An additional important finding of our study is that by combining all four cohorts, we had adequate statistical power to examine whether very young maternal age (<16 years) was associated with adverse perinatal outcomes. Very few studies have sufficient statistical power to precisely estimate the association between very young maternal age at birth and adverse perinatal outcomes. Our results show that although in general much of the association of pregnancy aged 20 years or younger with LBW and preterm birth is spurious and explained by SEP, confounding this finding masks an important increased risk of adverse outcomes in women aged 16 years or younger even after adjustment for SEP. The suggestion that adverse perinatal outcomes occur in women of young age because they are still growing and are hence unable to obtain sufficient nutrients for both their own growth and development as well as that of the fetus is likely to be more the case for very young mothers (<16 years) than those who are 16–19 years. These findings are consistent with the small number of other studies that have been able to examine associations with very young maternal age (defined as either <16 or <14 years).1,5,36

The strengths of these analyses include the population-based samples from four prospective studies that allowed a comparison between cohorts from HIC and MIC, and the detailed assessment of maternal characteristics, which enabled us to control for three indicators of SEP, as well as other factors (maternal skin colour, parity) that might confound the associations of maternal age with LBW and preterm birth.

Mothers who were not included in the main analyses (restricted sample) were more likely to be from the younger age groups (<20 and 20–24 years) in ALSPAC; therefore, we cannot rule out the possibility that our findings can be biased towards the null among younger mothers. However, results were similar for the unadjusted analyses when we used the maximum sample compared with the restricted sample for all four cohorts.

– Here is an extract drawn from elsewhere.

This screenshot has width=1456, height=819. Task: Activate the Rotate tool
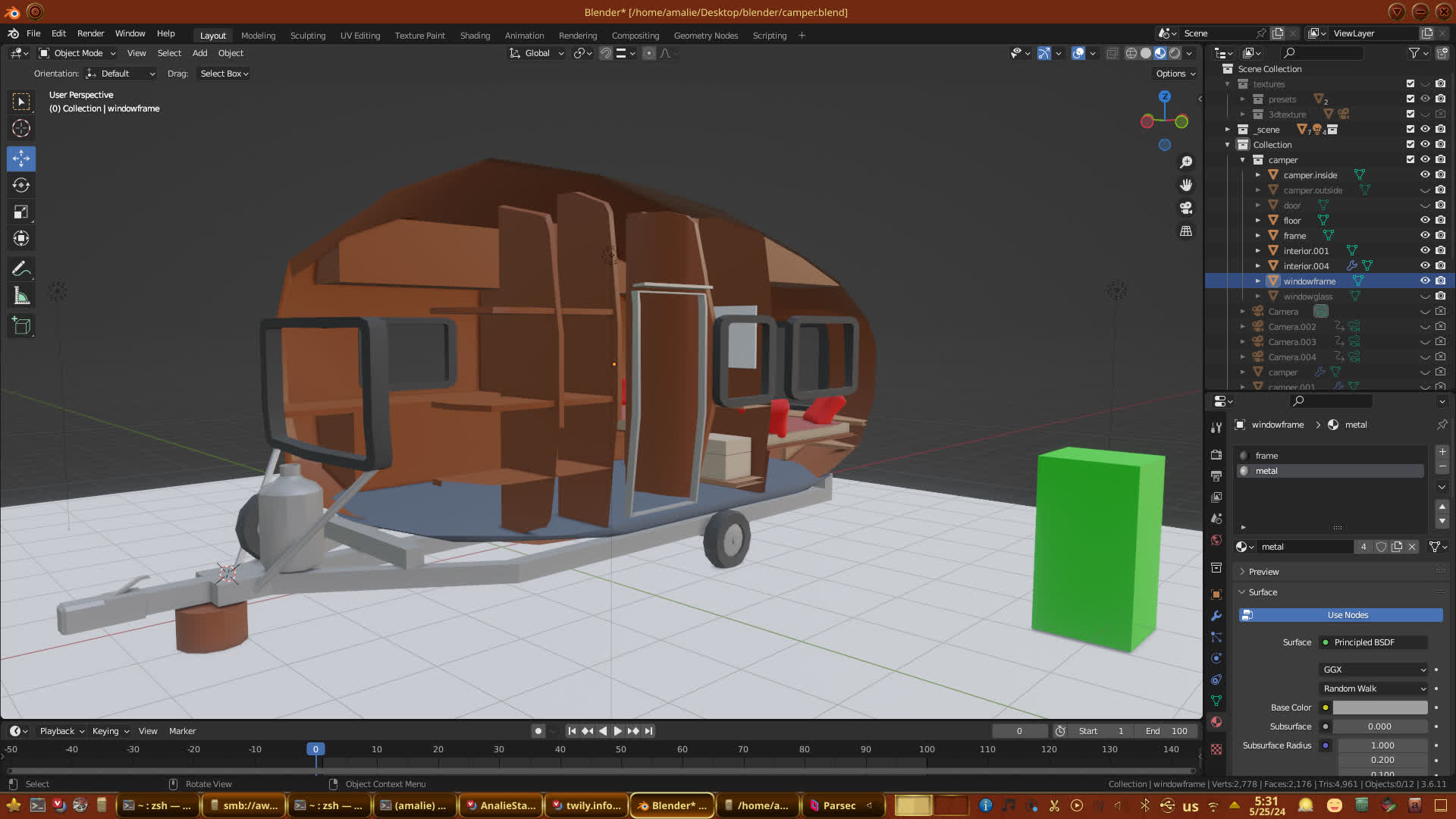tap(21, 185)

Our findings point to different mechanisms, as well as different social patterning, being responsible for the associations of young maternal age with LBW compared with those of older maternal age. They suggest that very young maternal age is associated with higher risk of LBW and preterm birth, but that the apparent increase in risk for mothers aged 16–19 years is explained by their socio-economic, rather than biological conditions. For this group, a focus on socio-economic inequalities rather than younger maternal age per se might yield greater population benefit, whereas for older maternal age, our findings highlight the need for further research to explore biological mechanisms underlying these associations. Although there is considerable research and media coverage regarding the potential detrimental consequences of adolescent pregnancy, the possible adverse impact of delaying a first birth until older ages is much less discussed in the media or health journals. Given our results, it might be time for public discussion to consider adverse outcomes of older maternal age at birth in more detail.